In many cases there is far too much bickering between jurisdictions, use of
inadequate methods of data collecting, long time periods between sampling, and
no indication that the national interest has been taken into account.
Most
Western countries have National Academies or Royal Societies which provide some
scientific advice, sometimes requested, sometimes not. But these scientific
publications are typically on very specific topics like smoking and lung
cancer, vaccine protection, or automobile safety requirements. We can see this
problem most clearly in the current climate emergency. The Intergovernmental
Panel on Climate Change (IPCC) of the United Nations provides excellent reports
on the climate emergency but no government is required to listen to their
recommendations or to implement them. So, we have local problems, regional
problems and global problems, and we need the political structures to address
environmental problems at all these levels. New Zealand has provided a way
forward, and here is another quote from the 2019 report that ecologists should
echo:
Given that many of
the environmental problems we face have been decades in the making and that for
nearly 30 years we have [made] specific reference to cumulative effects that
arise over time…it is astonishing that we have so little data on trends over
time.
….it takes time to
assemble time series. If we start collecting data today, it may be a decade or
more before we can confidently judge whether the issue being monitored is
getting better or worse. Every year that we
delay the collection of data in an area identified as a significant gap, we
commit New Zealand to flying blind in that area. …..A lack of time series in
respect of some environmental pressure points could be costing us dearly in
terms of poorly designed policies or irreversible damage.

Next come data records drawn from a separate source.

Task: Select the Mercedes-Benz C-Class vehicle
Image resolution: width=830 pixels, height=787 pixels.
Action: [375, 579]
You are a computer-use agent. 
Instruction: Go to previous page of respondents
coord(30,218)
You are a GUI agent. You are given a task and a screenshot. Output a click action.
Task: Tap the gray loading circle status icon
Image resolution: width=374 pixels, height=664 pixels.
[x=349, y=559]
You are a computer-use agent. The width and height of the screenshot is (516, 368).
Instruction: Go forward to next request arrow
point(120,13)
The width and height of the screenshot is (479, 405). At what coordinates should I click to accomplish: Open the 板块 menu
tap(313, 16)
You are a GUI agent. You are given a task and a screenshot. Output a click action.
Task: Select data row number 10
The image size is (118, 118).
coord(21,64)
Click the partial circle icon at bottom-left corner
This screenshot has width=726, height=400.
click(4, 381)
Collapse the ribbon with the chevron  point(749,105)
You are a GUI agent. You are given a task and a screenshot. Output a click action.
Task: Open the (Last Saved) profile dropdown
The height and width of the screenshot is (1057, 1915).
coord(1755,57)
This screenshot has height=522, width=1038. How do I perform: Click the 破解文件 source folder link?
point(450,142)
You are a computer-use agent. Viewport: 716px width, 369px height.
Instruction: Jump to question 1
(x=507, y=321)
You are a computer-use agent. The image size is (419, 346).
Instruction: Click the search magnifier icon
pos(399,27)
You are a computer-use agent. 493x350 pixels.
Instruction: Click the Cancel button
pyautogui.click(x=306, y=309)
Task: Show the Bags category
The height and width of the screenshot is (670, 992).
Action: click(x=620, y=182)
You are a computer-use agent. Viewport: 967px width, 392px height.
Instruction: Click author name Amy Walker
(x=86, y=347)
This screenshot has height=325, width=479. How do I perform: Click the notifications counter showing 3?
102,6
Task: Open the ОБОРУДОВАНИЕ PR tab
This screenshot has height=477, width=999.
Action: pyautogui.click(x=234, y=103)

One example may be enough. Caribou herds in southern Canada are threatened with extinction (Hebblewhite 2017, DeMars et al. 2019). Here is one example of counts on one caribou herd in southern Canada:
2009 = 2093 caribou
2012 = 1003
2019 = 185
It would be difficult to manage the
conservation of any species of animal or plant that has such limited monitoring
data. We can and must do better. We can start by dragging state of the
environment reports out of the control of political parties by demanding to
have in every country Commissioners of the Environment that are fully funded
but independent of political influence. As long as the vision of elected governments
is limited to 3 years, environmental decay will continue, out of sight, out of
mind.
There is of course no reason that
elected governments need follow the advice of any independent commission, so
this recommendation is not a panacea for environmental issues. If citizens have
independent information however, they can choose to use it and demand action.
DeMars, C.A.et al.
(2019). Moose, caribou, and fire: have we got it right yet? Canadian Journal
of Zoology 97, 866-879. doi: 10.1139/cjz-2018-0319.
Hebblewhite, M.
(2017). Billion dollar boreal woodland caribou and the biodiversity impacts of
the global oil and gas industry. Biological Conservation 206,
102-111. doi: 10.1016/j.biocon.2016.12.014.